Why Plus Size is a term here to stay…

It seems everytime we manage to forget the ridiculous #droptheplus hash tag that started circulating on social media a couple of years ago, it seems to creep back into our world.

We couldn’t help but click on this article today in the Daily Mail with one of the key ‘drop the plus’ advocates, model, Stefania Ferrario who said that the term ‘plus size is damaging minds’.

Stefania has long objected to being referred to as a plus size model, because she isn’t, she is just a model and that is how she would like to be considered. But the problem Stefania isn’t with the plus size fashion industry, the problem is with the straight size world. While she may want to be on a straight size board, shooting main fashion campaigns, overall, it is the mainstream straight sized fashion industry rejecting models for their size, not the plus industry. It is the straight sized industry negatively impacting, not as implied, the plus size community.

‘I think certain labels do have a negative impact and it’s easier to completely get rid of a word than to try to change its connotational meaning,’ Ferrario previously said,
Read more: Daily Mail
But the problem isn’t with the term plus size and the negativity is from you not directed at you.

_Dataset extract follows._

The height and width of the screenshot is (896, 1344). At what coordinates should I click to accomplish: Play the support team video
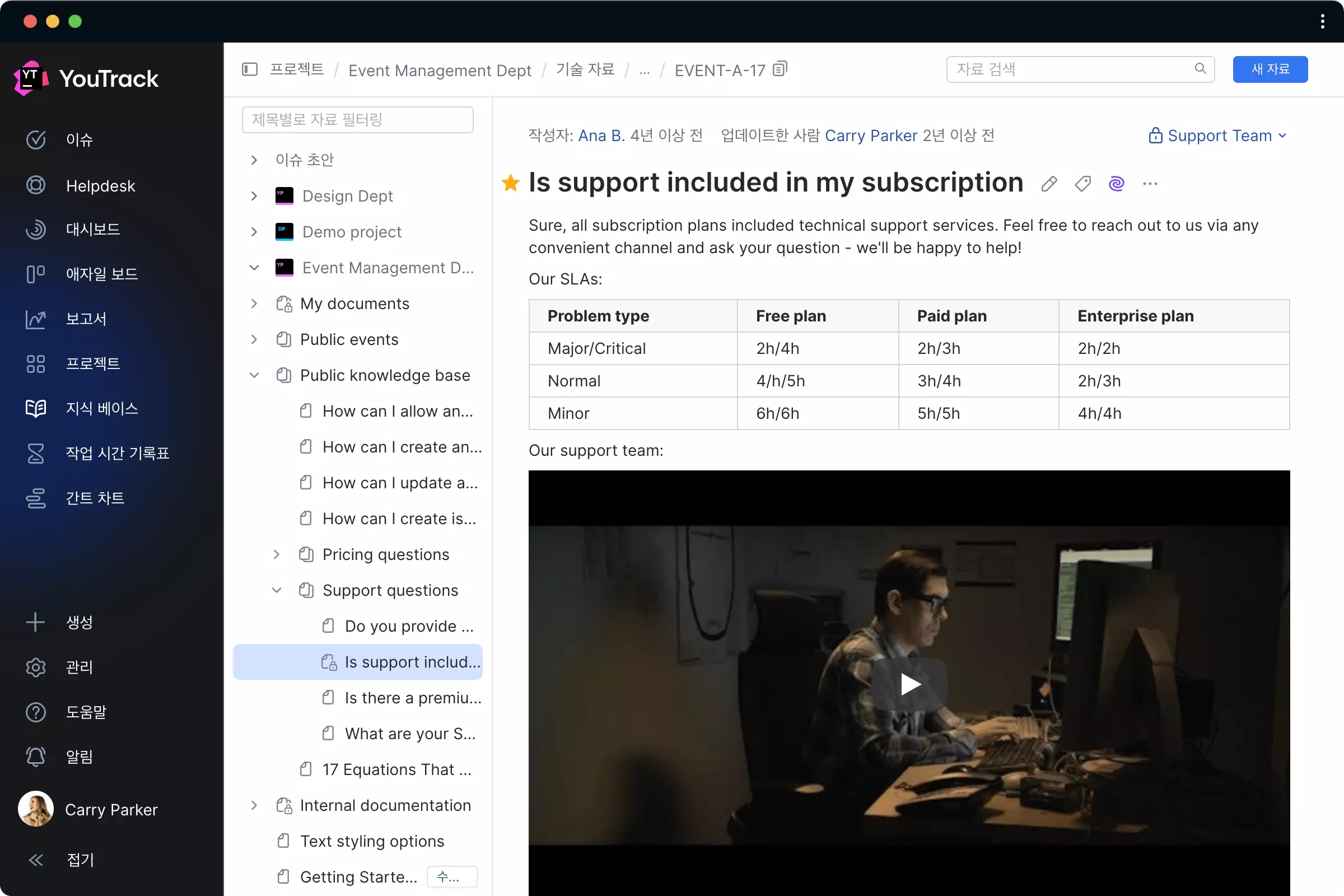909,683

The plus size industry has boomed in the last five years and with it a host of models and influencers who are happy to be associated with the a game changing part of fashion. If you don’t want to be associated with being a ‘plus size’ model, simply don’t shoot for plus size clients. We agree that Stefania isn’t plus size, so why continue to try and take ownership and banish a phrase, movement and a community that is nothing to do with her.

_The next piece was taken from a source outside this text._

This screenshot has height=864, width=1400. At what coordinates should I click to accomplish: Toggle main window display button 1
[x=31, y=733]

‘Plus size’ fashion is more than just clothing, it is a statement from women that they will not be silenced, that the industry has listened and that community power and spirit has revolutionised the fashion industry and we will be damned if we let the phrase that has allowed so many women to identify themselves positively with fashion be brushed aside… just check out #psfashion #psblogger #psootd

We get to an extent what Stefania is saying. Calling size 12 women plus size is ridiculous, but NOT because it is offensive. It is simply because it is false. And the plus size community for a long time has rejected the idea that plus size starts at a 12. Plus size shoppers and influencers have loudly called out brands who use models that do not represent them. Stefania’s problem should be with the wider fashion industry –  not the phrase plus size. Eliminating the terminology will not make mainstream, straight size brands accept varied size models any quicker but it is a sure way of trying to disappear actual plus sized bodies away from the mainstream again.

We will always be about #keeptheplus because the term belongs to a group of amazing women who will not be silenced.